Item position entries
-------------------------

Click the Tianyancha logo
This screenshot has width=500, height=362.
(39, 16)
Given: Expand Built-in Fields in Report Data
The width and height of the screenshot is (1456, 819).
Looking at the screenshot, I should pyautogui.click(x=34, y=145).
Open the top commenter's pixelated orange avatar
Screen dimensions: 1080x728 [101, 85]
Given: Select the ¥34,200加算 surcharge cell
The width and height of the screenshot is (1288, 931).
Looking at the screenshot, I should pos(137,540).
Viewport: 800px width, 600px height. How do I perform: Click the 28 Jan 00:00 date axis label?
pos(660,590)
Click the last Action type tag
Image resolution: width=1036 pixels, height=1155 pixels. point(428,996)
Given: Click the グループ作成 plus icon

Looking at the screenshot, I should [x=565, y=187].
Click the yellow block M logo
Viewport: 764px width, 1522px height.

-------------------------

EXERCISE REQUIREMENTS.
Copy out every line of the items above verbatim, keeping their original order.

WRITTEN RESPONSE.
Click the Tianyancha logo
This screenshot has width=500, height=362.
(39, 16)
Given: Expand Built-in Fields in Report Data
The width and height of the screenshot is (1456, 819).
Looking at the screenshot, I should pyautogui.click(x=34, y=145).
Open the top commenter's pixelated orange avatar
Screen dimensions: 1080x728 [101, 85]
Given: Select the ¥34,200加算 surcharge cell
The width and height of the screenshot is (1288, 931).
Looking at the screenshot, I should pos(137,540).
Viewport: 800px width, 600px height. How do I perform: Click the 28 Jan 00:00 date axis label?
pos(660,590)
Click the last Action type tag
Image resolution: width=1036 pixels, height=1155 pixels. point(428,996)
Given: Click the グループ作成 plus icon

Looking at the screenshot, I should [x=565, y=187].
Click the yellow block M logo
Viewport: 764px width, 1522px height.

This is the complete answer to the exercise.